Filed under Man, the glory of God

3 responses to “Esolen on Manhood

  1. Kamilla

    Hi Fr. Bill,

    Dr. Esolen is by far my favorite writer over at Touchstone. I was going to read the interview over lunch today but just barely got through ABp Chaput’s speech (it’s from First Things yesterday and is linked over at Baylyblog).
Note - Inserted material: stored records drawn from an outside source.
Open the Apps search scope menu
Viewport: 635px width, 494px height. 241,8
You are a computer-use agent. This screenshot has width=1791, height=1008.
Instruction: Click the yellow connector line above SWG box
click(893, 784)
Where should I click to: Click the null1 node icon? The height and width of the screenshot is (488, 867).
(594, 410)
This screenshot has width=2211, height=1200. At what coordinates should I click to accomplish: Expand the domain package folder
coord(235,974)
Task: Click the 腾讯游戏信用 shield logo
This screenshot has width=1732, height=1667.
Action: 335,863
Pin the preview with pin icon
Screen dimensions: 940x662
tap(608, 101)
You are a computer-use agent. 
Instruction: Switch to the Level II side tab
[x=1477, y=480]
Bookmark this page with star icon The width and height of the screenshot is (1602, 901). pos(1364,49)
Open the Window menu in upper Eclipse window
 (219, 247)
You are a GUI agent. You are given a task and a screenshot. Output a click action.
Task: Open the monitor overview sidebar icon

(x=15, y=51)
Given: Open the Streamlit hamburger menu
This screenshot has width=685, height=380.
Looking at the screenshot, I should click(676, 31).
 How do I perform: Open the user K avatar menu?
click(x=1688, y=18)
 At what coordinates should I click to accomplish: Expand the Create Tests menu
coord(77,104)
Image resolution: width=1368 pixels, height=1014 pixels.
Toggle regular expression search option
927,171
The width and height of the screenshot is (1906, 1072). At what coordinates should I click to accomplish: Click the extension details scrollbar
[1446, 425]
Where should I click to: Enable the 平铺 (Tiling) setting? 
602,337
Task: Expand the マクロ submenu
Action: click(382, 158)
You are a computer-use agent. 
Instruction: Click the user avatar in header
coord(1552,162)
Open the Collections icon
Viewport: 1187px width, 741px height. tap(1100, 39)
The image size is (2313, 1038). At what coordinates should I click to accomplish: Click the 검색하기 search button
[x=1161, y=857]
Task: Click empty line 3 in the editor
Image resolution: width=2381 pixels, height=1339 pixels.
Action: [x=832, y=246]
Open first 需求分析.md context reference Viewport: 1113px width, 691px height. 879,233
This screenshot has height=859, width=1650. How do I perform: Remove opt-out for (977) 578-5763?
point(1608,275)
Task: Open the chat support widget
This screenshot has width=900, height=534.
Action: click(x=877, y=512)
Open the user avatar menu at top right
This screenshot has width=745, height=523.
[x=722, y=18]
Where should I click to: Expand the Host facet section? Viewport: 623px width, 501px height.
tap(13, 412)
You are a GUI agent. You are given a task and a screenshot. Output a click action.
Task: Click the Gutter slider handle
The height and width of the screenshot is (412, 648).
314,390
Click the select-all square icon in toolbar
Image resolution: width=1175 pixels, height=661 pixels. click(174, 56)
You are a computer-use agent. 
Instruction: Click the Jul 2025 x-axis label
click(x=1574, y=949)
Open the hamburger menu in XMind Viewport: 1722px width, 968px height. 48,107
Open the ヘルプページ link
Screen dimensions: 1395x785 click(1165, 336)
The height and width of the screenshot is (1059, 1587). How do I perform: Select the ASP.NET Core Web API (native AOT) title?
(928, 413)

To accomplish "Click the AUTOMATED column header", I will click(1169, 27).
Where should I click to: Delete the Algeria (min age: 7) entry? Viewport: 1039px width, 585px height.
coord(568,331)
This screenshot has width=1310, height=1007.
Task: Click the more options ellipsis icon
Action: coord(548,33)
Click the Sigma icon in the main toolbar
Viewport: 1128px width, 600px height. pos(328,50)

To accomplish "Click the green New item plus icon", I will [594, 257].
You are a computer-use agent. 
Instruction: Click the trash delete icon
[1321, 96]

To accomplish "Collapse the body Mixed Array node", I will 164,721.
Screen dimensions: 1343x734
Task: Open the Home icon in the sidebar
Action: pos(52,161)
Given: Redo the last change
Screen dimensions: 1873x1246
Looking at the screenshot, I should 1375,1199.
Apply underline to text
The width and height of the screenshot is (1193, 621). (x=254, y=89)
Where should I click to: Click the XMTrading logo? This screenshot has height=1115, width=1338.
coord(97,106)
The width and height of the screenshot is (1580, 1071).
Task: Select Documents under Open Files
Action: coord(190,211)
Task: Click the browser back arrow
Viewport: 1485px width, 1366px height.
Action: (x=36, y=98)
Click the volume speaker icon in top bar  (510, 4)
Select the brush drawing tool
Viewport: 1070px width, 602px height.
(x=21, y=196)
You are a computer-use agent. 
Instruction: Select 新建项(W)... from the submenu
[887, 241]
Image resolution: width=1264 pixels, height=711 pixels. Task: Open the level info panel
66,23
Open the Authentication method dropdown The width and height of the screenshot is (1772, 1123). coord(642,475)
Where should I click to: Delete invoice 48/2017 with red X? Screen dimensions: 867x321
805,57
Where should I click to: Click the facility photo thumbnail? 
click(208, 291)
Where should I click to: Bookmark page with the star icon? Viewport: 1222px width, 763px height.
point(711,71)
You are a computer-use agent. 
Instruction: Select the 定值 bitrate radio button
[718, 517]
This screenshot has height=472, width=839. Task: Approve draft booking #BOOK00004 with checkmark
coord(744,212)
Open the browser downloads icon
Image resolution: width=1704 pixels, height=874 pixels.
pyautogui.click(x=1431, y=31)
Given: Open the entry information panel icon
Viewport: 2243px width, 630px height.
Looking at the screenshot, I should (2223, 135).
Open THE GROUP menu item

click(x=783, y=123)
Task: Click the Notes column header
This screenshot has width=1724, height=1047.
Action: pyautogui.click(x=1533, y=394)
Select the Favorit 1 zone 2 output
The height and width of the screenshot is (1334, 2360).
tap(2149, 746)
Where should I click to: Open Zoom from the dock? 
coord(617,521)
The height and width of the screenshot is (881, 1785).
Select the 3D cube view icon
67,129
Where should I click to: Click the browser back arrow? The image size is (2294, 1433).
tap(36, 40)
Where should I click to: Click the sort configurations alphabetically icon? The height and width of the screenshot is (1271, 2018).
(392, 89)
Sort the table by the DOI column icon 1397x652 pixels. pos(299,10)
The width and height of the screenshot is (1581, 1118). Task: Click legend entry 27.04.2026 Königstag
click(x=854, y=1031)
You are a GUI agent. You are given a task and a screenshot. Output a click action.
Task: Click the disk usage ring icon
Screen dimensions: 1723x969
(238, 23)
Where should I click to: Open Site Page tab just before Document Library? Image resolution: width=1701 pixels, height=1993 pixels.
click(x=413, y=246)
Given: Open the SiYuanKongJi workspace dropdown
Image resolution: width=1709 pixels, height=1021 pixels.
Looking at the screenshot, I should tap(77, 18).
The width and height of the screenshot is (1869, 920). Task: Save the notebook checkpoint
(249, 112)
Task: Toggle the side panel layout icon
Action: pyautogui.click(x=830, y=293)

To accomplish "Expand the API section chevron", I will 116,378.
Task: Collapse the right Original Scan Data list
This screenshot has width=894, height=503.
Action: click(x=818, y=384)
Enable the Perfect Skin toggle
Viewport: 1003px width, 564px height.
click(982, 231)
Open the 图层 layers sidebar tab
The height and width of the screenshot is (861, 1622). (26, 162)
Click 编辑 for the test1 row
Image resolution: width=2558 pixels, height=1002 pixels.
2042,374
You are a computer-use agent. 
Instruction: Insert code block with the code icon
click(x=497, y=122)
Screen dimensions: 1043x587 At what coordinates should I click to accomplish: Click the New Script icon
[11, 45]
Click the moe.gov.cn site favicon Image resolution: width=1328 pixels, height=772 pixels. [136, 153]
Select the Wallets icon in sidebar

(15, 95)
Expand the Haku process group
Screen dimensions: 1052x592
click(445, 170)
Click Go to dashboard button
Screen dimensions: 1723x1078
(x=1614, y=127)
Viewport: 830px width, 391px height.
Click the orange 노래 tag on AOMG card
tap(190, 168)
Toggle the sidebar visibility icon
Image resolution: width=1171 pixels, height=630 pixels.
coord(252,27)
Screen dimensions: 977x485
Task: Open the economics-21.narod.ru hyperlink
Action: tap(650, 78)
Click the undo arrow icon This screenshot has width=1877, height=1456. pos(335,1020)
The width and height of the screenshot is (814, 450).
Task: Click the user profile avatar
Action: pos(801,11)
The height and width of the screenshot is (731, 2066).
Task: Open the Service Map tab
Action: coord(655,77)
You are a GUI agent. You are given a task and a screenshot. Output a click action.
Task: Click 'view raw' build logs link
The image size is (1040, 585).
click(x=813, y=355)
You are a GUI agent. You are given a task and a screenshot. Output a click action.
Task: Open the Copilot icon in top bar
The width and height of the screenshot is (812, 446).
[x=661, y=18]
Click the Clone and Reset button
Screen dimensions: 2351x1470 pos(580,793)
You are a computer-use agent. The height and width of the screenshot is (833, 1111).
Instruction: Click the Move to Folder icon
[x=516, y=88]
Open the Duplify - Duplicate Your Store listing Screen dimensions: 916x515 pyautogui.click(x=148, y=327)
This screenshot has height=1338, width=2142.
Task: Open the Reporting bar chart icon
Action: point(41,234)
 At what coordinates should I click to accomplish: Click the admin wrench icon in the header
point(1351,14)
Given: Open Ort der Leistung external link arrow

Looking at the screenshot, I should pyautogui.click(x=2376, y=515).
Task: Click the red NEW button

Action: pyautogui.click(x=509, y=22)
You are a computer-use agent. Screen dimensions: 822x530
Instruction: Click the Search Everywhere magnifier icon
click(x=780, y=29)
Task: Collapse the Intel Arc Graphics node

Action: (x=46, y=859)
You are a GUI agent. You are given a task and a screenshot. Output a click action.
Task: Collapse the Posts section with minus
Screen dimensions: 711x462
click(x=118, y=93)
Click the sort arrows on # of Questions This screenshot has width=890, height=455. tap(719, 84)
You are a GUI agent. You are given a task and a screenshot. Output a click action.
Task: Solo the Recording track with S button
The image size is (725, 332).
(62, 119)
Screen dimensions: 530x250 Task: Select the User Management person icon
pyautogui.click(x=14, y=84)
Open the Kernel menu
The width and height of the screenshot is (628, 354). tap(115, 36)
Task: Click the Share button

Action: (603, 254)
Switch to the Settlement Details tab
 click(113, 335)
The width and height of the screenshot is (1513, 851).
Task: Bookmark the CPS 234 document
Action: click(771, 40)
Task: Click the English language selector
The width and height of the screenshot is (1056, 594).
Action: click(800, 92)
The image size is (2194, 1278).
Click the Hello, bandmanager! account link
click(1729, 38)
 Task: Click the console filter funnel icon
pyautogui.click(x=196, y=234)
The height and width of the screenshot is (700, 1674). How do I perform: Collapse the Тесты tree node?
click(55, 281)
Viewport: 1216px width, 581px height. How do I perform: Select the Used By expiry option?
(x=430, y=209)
    Too much good stuff to read.

    Kamilla

  2. Kamilla

    Hi Fr. Bill,

    I was going thru a stack of “stuff to read” and found my copy of this essay of Esolen’s with some margin notes I had written. Two things, intimately related, stand out for me:

    “A man loves his own family, but he also loves his family by refusing to subject the entire civil order to the welfare of his family; he understands that if he performs his duty, other families besides his own will profit by it.”

    and

    “From [Edmund] Spenser they can learn that marriage is not a private matter — one of our greatest and silliest errors — but a deeply social bond that unites those two fascinatingly different sorts of creatures, man and woman, in such a way as to link them to the families who have gone before them and to the families that will be born from their love.”

    Yeow! Just ponder how little that would be comprehended by most of our religious contemporaries let alone the society at large.

    Kamilla

  3. Christian men are woefully short on modern day heroes. We have no mentors and are therefore compelled to search for them in times past when God granted His people those worthy of emulation. This is good as far as it goes, but their memory fades fast. May God raise up a godly seed that recaptures biblical manhood.